[De Manama à Londres] Il va y avoir du sport

Manifestations et arrestations préventives avant le GP de Bahreïn

Des centaines de Bahreïnis ont manifesté mercredi pour la démocratie, malgré l’arrestation de dizaines d’animateurs des protestations à titre préventif, avant le Grand prix de Formule 1 de Bahreïn. L’opposition chiite compte profiter de l’événement sportif pour faire entendre sa voix.

Les forces de sécurité ont renforcé leur déploiement autour des villages chiites entourant Manama, foyers de la contestation contre le pouvoir sunnite, et aux abords du circuit de Sakhir, selon les témoins. « Depuis le 14 avril, environ 80 personnes ont été arrêtées dans plusieurs villages proches de Manama », a déclaré mercredi à l’AFP le chef de l’association des jeunes de Bahreïn pour les droits de l’Homme (opposition).

Grève de la faim

À Manama, s’est déroulée une manifestation pour protester contre le maintien en prison d’un militant des droits de l’Homme, Abdel Hadi Khawaja, condamné à la perpétuité et en grève de la faim depuis 68 jours, selon des témoins.

Les forces anti-émeutes ont fait usage de gaz lacrymogène et de bombes assourdissantes pour disperser les protestataires, blessant certains d’entre eux, selon les mêmes sources. M. Khawaja a décidé de refuser désormais la perfusion intraveineuse et de ne plus ingérer désormais que de l’eau, selon son épouse.

À l’approche du GP, dont le maintien a été critiqué par des ONG internationales de défense des droits de l’Homme, l’opposition chiite a intensifié les protestations pour faire entendre ses exigences de réformes, notamment le départ du Premier ministre, un oncle du roi.

Course maintenue

Bahreïn, gouvernée par une dynastie sunnite, est la seule monarchie du Golfe où les chiites sont majoritaires.
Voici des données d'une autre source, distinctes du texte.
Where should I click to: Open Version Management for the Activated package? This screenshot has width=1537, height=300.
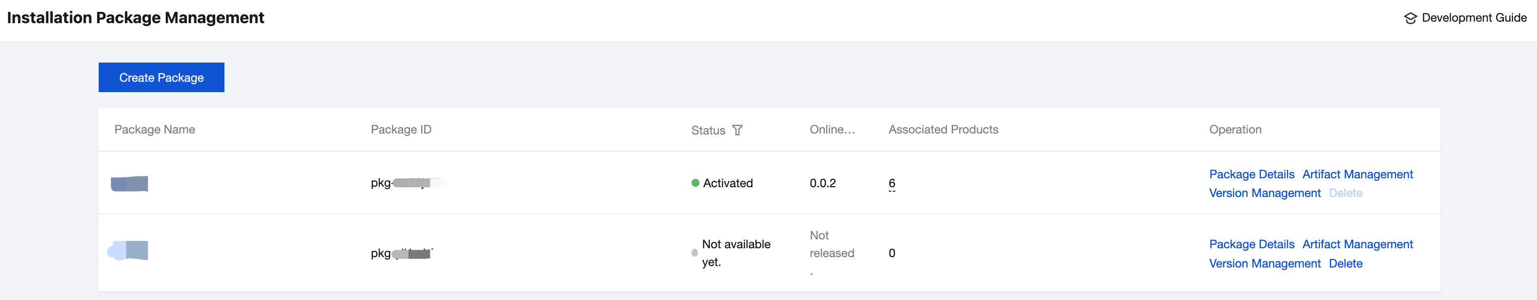[1264, 193]
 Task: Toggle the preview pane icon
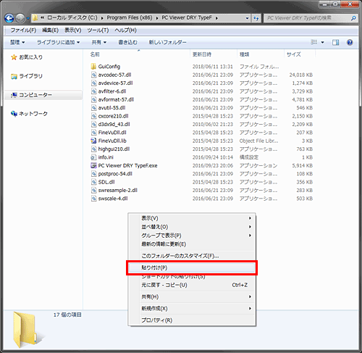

La répression d’un mouvement de contestation de février à mars 2011 y avait fait 35 morts, dont cinq sous la torture, selon une commission d’enquête indépendante.

Après des semaines de spéculations, la Fédération internationale automobile (FIA) a finalement décidé de maintenir la course, annulée en 2011 en raison du mouvement de contestation.

Leur presse (ats, 18 avril 2012)


Jeux dangereux à Calais

Migrants : Les associations craignent un « nettoyage » pendant les JO.

La pression monte à Calais à cent jours de l’ouverture des Jeux olympiques. Et les migrants craignent d’en faire les frais. Ainsi Alex, militant des No Border, collectif de défense des migrants, témoigne : « L’ambassadeur du Royaume-Uni est venu le 30 mars pour discuter de la sécurité du trafic transmanche pendant les Jeux. Ce jour-là, les policiers nous ont dit : “on va nettoyer Calais pour les JO”. Ils nous ont coursés dans les rues. Je suis resté quarante-huit heures en garde en vue, dont cinq heures menotté. »

De son côté, la préfecture réfute toute opération de police particulière. Sur le terrain, les associations relativisent le lien entre les récentes arrestations – « habituelles » – et la visite de l’ambassadeur. Sans occulter que la période des JO risque d’être rude pour les migrants. « La stratégie est de les rendre invisibles en les dispersant, en vidant les squats à coups de descentes musclées », explique Pierre Henry, directeur de France Terre d’Asile.

Grève de la faim

Vincent De Coninck, du Secours Catholique, juge encore que « le plus honteux pour la République reste le délai de trois ans pour le traitement des demandes d’asile ». Mais lui aussi pense que « le harcèlement policier se durcira probablement avec les Jeux ». Lundi, selon les No Border, une trentaine de demandeurs d’asile, dont plusieurs femmes, auraient été expulsés d’un squat et seraient à la rue. « La police veut les priver de points de repos sûrs pour les dégoûter de rester », constate Christian Salomé, de l’Auberge des Migrants, qui estime que « la privation de sommeil flirte avec la torture ». Mardi, dix-huit migrants ont déclaré avoir entrepris une grève de la faim au centre de rétention de Coquelles. Selon France Terre d’Asile, des discussions avec la directrice sont en cours, et la grève pourrait s’interrompre ce mercredi.